Our second staff meeting of the year for LifeBox Fort happened last Wednesday. But before we moved on to talk about all work, our Campus Director, Brian, shared something to the team. I thought other people might find it useful as well so I decided to put it up here and stuff it a bit with a few additional thoughts.

Definitions first

Dictionary.com has this to say.
Dictionary.com has this to say.

This should tell us a couple of things already. One, that an expectation is a “state” anyone can find him or herself in, intentional or not. Two, that it is also a “mental attitude,” which leaves us with a choice to succumb to it or not. Three, that the fulfillment of expectations happen in a relative future.

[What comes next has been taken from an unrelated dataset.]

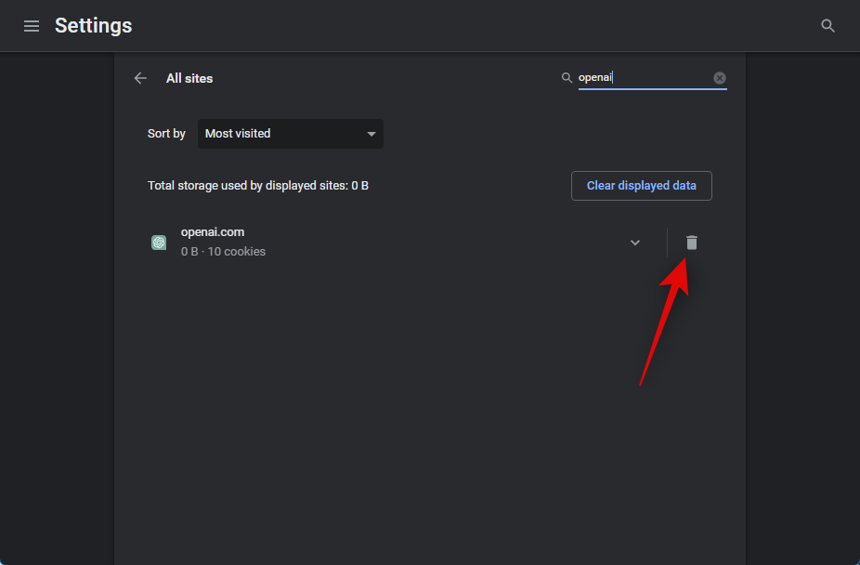Screen dimensions: 860x565
Task: Click the search settings magnifier icon
Action: tap(828, 26)
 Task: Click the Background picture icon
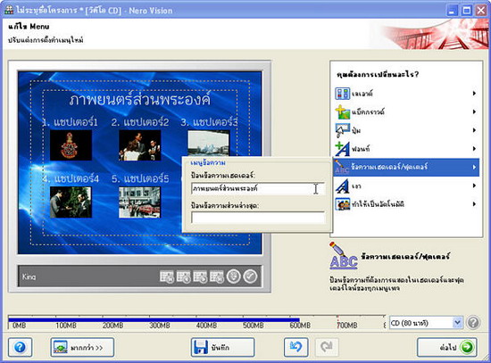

And four, that there is a probability that expectations would not be realized.

The great William Shakespeare has his version too…

Hello, pessimism!
Hello, pessimism!

I do not know what Shakespeare went through to have arrived at this conclusion. But I’d say this is what happens when we start off on the other side of the spectrum where we see life as a smorgasbord of possibilities and we start setting up sky-high expectations until we are met with one disappointment and/or rejection after another. Before we know it, we find ourselves on the other side where we begin to stop ourselves from hoping for and believing that greater things are yet to come.

And then some kid on the internet…

'Nuff said.
‘Nuff said.

While our frustrations can be caused by other people, it is true that we can get disappointed with ourselves as well.

This is especially true for people who live by to-do lists (e.g., me).

And then we go back to that spectrum again – we either create to-do lists and beat ourselves up until each and every item is ticked or we give up on creating lists, see how the day would go, and make decisions along the way.

What now?

What happens when you expect people to respond in a certain way and they don't.
What happens when you expect people to respond in a certain way and they don’t.

At the meeting, Brian quoted Proverbs 13:12:

Hope deferred makes the heart sick,
    but a longing fulfilled is a tree of life.

He went on to explain that it is normal for us to be disappointed when the things we are hoping for or expect from other people or from our selves are not realized and that the inverse of which will bring us joy. Negative experiences that spring from unmet expectations, however, shouldn’t stop us from hoping and believing and having an expectant heart. But we need to learn to manage our expectations and to do just that, we need to make sure that our expectations are:

1. Negotiable

We make projections and plans and we write our dreams on paper, but we also need to make sure that we leave room for His orchestrations, appointments, and provision.

Many are the plans in the mind of a man, but it is the purpose of the LORD that will stand.
– Proverbs 19:21, ESV

2. Realistic

expectations vs reality
Keep your expectations within the bounds of reality. 

3. Expressed, not assumed

I think this is helpful especially when we are working or relating with other people. I think the key to decreasing, if not entirely diminishing, the amount of disappointment or frustration caused by other people is communication. In our relationships, it is important to remember that it is unfair to expect something from someone who doesn’t have any idea what exactly is expected from him/her. When we work in and with a team, it is crucial for us to set expectations by clearly stating it so everyone would know what is expected of them and what others can expect from them.

We are more than halfway through the first month of 2014 and I believe this year has so much in store for each one. My prayer is that God will grant each of us wisdom and grace to get through each day with so much anticipation of what is to come without dismissing the fact that we are to live each day managing our expectations towards life, towards others, and with ourselves.